#### [Study text]
========================================================================
A study by the Leibniz Institute on Aging – Fritz Lipmann Institute (FLI) in Jena shows that the chemical composition of proteins in the brain undergoes fundamental changes with aging. In particular, ubiquitylation—a process that marks proteins and thus controls their activity and degradation—undergoes drastic changes in the aging brain. Interestingly, a change in nutrition, such as short-term dietary restriction, can partially revert some of these molecular patterns. These findings open up new opportunities to better understand the aging process of the brain and related diseases.

Jena. As we age, the composition and function of proteins in the brain change, affecting how well our brain performs later in life—influencing memory, responsiveness, and the risk of neurodegenerative diseases. An international research team led by Dr. Alessandro Ori from the Leibniz Institute on Aging – Fritz Lipmann Institute (FLI) in Jena has now discovered that a specific chemical modification, known as ubiquitylation, plays a crucial role in these processes. This modification determines which proteins remain active and which are targeted for degradation. The findings have been published in Nature Communications.

How aging alters brain proteins

Proteins perform vital tasks in the brain—they control metabolism, signal transmission, and energy balance in cells. To function properly, they must be constantly broken down, renewed, or chemically modified. One of these modifications, the so-called ubiquitylation, serves as a kind of molecular tag: it marks proteins for degradation and regulates their activity.
========================================================================
#### [Actions to take]
1 – In the brain aging article, could you restate the passage starting with "Jena. As we" and going on through "in Nature Communications.", swapping in "alteration" for every "modification"?
2 – Answer these about the brain aging article:
(a) In which journal were the findings published?
(b) What change in nutrition can partially revert some of the molecular patterns?
(c) What three things do proteins control in the brain?

#### [Recorded data]
========================================================================
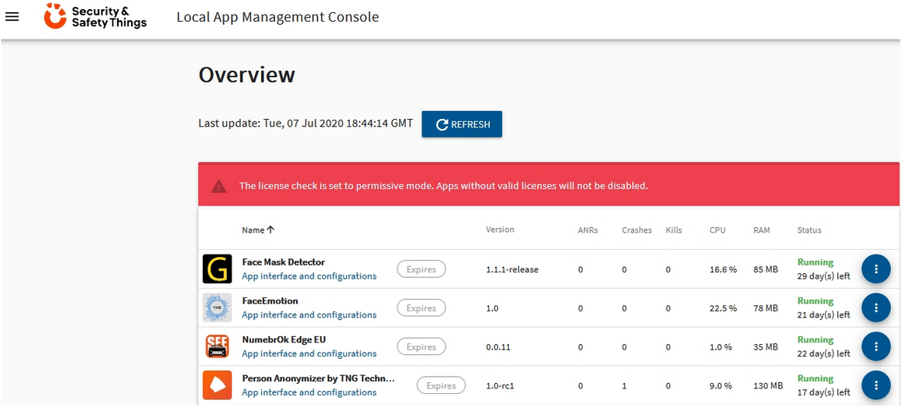Click the FaceEmotion app icon
The width and height of the screenshot is (906, 407).
pyautogui.click(x=217, y=308)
========================================================================
#### [Results]
1 –
Jena. As we age, the composition and function of proteins in the brain change, affecting how well our brain performs later in life—influencing memory, responsiveness, and the risk of neurodegenerative diseases. An international research team led by Dr. Alessandro Ori from the Leibniz Institute on Aging – Fritz Lipmann Institute (FLI) in Jena has now discovered that a specific chemical alteration, known as ubiquitylation, plays a crucial role in these processes. This alteration determines which proteins remain active and which are targeted for degradation. The findings have been published in Nature Communications.

2 –
(a) Nature Communications.
(b) Short-term dietary restriction.
(c) Metabolism, signal transmission, and energy balance in cells.